▸ Tasks to perform:
**A.** Translate this sentence from the blog post about the COPA trial into Spanish: "This creates the fear of prosecution and chilling effects."
**B.** Continue the blog post about the COPA trial, starting after its final paragraph.

Monday, October 30, 2006

My trip to the COPA trial, and more of the Big Picture


I did the Amtrak choo-choo trip to Center City Philadelphia today, and even got a Philly Cheesestake sandwich bought for my lunch (the catsup slip and ran all over my suit) in a restaurant featuring a photo of Ebbets Field, old home of the Dodgers with its short right field (why is this picture in Philly?)

I took a break to visit the National Constitution Center next door to the James A. Byrne U.S. Courthouse, but watched a few hours of the testimony on COPA, and they all cohered to make a big point that I will induce.

The witnesses today were history professor Henry Reichman (California State University, East Bay), author of Censorship and Selection: Issues and Answers for Schools, published 2001 by the American Library Association, ISBN 0838907989 (look it up on Amazon), Adam Glickman, CEO of condomania.com, and Mitchell Tepper, a major operator of sexualhealth.com. Dr. Reichman talked a lot about the selection and deselection of materials suitable in public schools, and, with excerpts from his book, discussed how sensitive school boards are to cultural complaints from sensitive parents. His reasoning is that school boards, as well as public funding for abstinence-only education, help create a mindset for what community standards might regard as HTM according to the prongs of COPA. This creates the fear of prosecution and chilling effects. Later Mr. Tepper mentioned a case where a teacher was dismissed for revealing “all that personal stuff” information at school, presumably to a student. But that situation raises the search engine question: what if a student finds from a teacher’s personal profile or blog personal information that could cause parents to lose confidence in the teacher. Mapping this problem out to the military “don’t ask don’t tell”, what happens, for example, if a student finds out that a physical education teacher (who might have some visual “forced intimacy”) is gay from a student’s statements on the Internet? This sounds outside of the direct literal legal scope of COPA’s prongs, but is certainly backs up the plaintiff’s claims of a chilling effect by fear of what a prosecutor could do. Legal consequences could invoke other laws besides COPA in certain situations.

Reichman also commented on the movie MPAA rating system, or least on the fact that it is "private" and not government-run, but it obviously does provide a paradigm for who Internet content might be rated, hopefully without the secret corporate bureaucracy in the movie "This Film Is Not Yet Rated."

▸ Information provided:
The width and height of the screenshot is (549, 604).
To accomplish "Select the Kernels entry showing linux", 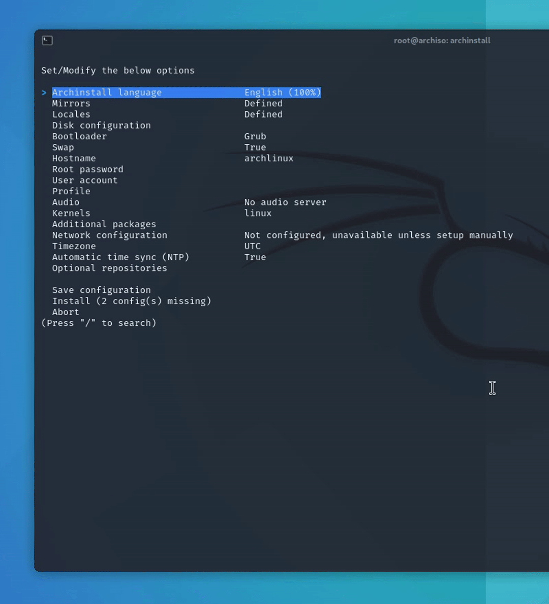I will point(71,213).
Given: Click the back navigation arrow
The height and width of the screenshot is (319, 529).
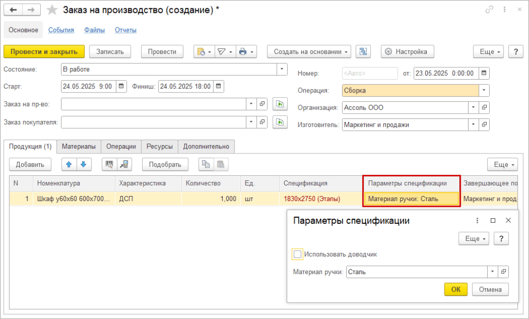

▸ Results by task:
**A.** Esto genera el temor a ser procesado y efectos disuasorios.

**B.**
I sat in the back, dead center, and although I am not scheduled to testify, I think most participants are aware of my association with the “don’t ask don’t tell” issue with respect to gays in the military, and to a lesser extent with gay marriage and with homosexuality and religion—as well as pinning down in public discourse exactly what we mean by “family values,” “family responsibility” and even the possible connection to future expansion of filial responsibility laws.

At one point today, Judge Reed commented that the "chilling effects" is an "elusive concept" related to state-of-mind about many related issues and problems.

In the family area, it’s well to reinforce here, that some of the plaintiffs are married with children (by testimony) and have no problem reconciling their business or cultural interest in these matters with raising kids. Mr. Tepper’s site is of particular value to disabled persons, or to legally married persons with medical or psychological issues in maintaining interest. The Song of Solomon in the Bible may well celebrate the sensual benefits of healthy marriage, but if so it is healthy to make this information available to couple in the public space.

What is so important, not so much about the case literally as the statute reads, but as the testimony unfolds and plaintiffs appear on scene, is how a free speech case like this brings so many other issues together onto the table and makes us “connect the dots.”

I have a chapter in a book in the Thomson-Gale Opposing Viewpoints seire, in which I discuss the arguments for presenting LGBT issues in public schools. Ken Wells is the editor, and the link is here.

Back to filters and labels technology on the next (or a future) posting.